L’alimentation carnée est devenue une institution et une norme. Nous n’interrogeons plus vraiment ce fait, considéré comme une évidence. Pourtant il suppose de tuer à grande échelle des animaux, des êtres animés, sensibles, considérés comme des aliments, comme de la viande, selon une mise à mort neutre et en série — que Derrida nommait « la guerre à mort ». Et ce fait repose également sur un certain nombre de justifications dont certaines sont fausses — la viande, le lait seraient indispensables et bons pour la santé… — et d’autres, construites et instituées, qui n’en demeurent pas moins interrogeables : des raisons sociales et culturelles (pas de bon repas sans viande), des raisons économiques. Une universalisation du fait carnivore s’est ainsi progressivement mise en place, selon un crescendo constant, soutenue par un imaginaire social et culturel, le poids du lobby industriel, la publicité. Tout contribue à instituer « une viande donnée, pensée et mangée comme n’ayant plus rien à voir avec les animaux, puisque les animaux, eux, bien sûr, on les aime et on les défend » (p. 13-14).

L’omniprésence de la viande s’accompagne en effet d’une paradoxale invisibilisation : nous ne nous représentons plus l’animal dont le steak est un morceau, notre assiette nous est une abstraction sans lien à l’abattage, à l’équarrissage, au fait que tout morceau de viande est un morceau du cadavre d’un être vivant, un bout de chair. La publicité, à grands renforts d’images d’Épinal, de valorisation d’une alimentation carnée, contribue à ce lien que nous ne faisons plus entre animal et viande, au fait que nous ne voyons plus qu’une pièce carnée est « la chair d’une bête morte » (Plutarque), au point que tout, jusqu’au vocabulaire des végétariens, repose sur une grille carnivore (saucisses et steaks de soja, entre autres exemples…) !

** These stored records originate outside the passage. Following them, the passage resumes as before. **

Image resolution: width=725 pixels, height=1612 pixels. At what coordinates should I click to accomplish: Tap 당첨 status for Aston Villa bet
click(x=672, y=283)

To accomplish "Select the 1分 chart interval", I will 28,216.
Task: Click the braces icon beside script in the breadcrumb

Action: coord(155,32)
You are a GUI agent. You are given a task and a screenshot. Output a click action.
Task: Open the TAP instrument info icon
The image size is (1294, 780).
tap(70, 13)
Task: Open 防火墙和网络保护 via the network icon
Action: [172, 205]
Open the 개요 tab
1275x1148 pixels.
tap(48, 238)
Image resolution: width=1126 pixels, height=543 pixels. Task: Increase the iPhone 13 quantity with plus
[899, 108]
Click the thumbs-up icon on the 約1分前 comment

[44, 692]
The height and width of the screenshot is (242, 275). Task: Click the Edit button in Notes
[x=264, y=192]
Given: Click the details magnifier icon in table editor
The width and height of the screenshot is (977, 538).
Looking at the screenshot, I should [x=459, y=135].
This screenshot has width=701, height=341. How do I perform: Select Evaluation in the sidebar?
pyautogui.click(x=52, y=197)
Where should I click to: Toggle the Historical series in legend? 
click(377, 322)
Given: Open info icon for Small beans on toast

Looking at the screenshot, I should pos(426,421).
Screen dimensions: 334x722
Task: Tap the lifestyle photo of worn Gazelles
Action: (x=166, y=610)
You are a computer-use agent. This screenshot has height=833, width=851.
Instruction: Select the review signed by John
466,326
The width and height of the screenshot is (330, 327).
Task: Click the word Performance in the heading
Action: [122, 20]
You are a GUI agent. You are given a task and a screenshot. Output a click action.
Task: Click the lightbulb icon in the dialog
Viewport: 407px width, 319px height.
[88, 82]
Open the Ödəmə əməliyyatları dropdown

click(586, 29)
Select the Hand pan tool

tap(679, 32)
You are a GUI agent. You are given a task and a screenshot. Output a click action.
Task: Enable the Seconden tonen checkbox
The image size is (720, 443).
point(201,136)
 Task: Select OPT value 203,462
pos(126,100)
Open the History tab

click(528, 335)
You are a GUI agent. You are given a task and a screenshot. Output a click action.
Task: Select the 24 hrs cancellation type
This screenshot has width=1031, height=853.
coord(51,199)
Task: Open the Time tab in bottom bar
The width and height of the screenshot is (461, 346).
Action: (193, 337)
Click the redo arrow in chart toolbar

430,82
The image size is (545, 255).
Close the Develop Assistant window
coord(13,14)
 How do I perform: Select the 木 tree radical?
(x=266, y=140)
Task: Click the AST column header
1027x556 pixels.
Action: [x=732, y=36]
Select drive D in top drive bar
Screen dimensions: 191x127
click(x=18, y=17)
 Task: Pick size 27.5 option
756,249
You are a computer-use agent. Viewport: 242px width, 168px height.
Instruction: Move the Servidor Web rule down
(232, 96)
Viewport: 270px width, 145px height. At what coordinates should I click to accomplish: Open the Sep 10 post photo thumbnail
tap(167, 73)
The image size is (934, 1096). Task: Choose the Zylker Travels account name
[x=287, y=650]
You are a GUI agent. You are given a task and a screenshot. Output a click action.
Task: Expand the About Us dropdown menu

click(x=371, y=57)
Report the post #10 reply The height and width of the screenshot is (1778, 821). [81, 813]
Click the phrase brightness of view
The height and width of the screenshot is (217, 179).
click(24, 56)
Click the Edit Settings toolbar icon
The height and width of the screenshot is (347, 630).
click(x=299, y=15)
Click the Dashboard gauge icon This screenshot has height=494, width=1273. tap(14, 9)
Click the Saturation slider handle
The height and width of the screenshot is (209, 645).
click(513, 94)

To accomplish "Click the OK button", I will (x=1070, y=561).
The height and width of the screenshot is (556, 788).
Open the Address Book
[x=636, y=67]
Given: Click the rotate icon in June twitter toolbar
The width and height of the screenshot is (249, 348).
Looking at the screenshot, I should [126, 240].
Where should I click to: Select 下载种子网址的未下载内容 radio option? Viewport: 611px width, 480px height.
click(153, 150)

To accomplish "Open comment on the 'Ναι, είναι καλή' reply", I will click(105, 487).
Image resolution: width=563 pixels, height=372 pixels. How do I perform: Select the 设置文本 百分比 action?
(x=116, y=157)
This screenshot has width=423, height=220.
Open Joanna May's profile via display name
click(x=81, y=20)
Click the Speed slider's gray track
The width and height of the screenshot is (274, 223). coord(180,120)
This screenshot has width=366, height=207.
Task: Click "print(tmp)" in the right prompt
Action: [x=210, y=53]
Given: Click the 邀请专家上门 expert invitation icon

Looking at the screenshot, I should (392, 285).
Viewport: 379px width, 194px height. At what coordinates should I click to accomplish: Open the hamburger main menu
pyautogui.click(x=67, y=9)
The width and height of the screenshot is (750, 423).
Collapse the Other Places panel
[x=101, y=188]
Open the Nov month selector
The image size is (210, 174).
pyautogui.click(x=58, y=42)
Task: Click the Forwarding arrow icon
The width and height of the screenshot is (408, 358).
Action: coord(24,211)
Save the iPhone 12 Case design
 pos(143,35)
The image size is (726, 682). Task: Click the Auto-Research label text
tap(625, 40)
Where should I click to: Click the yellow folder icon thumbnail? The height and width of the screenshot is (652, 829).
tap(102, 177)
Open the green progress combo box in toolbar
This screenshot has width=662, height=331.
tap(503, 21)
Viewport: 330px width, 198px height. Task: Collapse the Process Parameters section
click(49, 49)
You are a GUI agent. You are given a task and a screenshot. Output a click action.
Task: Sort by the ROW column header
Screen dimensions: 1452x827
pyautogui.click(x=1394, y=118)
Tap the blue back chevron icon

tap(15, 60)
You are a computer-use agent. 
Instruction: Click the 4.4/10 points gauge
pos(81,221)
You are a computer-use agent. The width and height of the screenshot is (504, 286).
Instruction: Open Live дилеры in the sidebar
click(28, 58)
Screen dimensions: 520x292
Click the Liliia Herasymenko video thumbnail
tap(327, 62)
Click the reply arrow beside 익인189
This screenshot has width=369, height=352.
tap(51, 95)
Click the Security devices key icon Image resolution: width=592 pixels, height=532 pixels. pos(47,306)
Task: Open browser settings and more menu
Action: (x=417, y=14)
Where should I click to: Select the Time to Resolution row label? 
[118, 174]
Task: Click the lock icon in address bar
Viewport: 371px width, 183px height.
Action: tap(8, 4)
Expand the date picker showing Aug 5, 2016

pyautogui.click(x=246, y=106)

Pourtant, à l’heure de questionnements urgents, à la fois éthiques, écologiques et économiques, il est possible de voir dans cette alimentation carnivore une « superstructure » qui « vise à normaliser un certain type de rapport aux animaux, qui définit en retour l’humanité (et l’animalité) à l’aune du partage entre ceux qui mangent et ceux qui sont mangés » (p. 360). Comme le montre Florence Burgat, la réponse « parce que c’est bon » à la question « pourquoi mangeons-nous de la viande ? » est simpliste et triviale qui masque les enjeux réels d’une « entreprise thanatocratique » (p. 10) normalisée, standardisée et institutionnalisée. Il s’agit d’une superstructure au sens où cette dernière suppose d’accepter de participer à une ère de la dépense et du gaspillage — viande non écoulée jetée, animaux non directement utiles tués, comme les milliards de poussins jetés directement dans des broyeurs parce que « pas du bon sexe », animaux abattus en masse et sans distinction pour lutter contre des pandémies pourtant créées par ce système d’exploitation…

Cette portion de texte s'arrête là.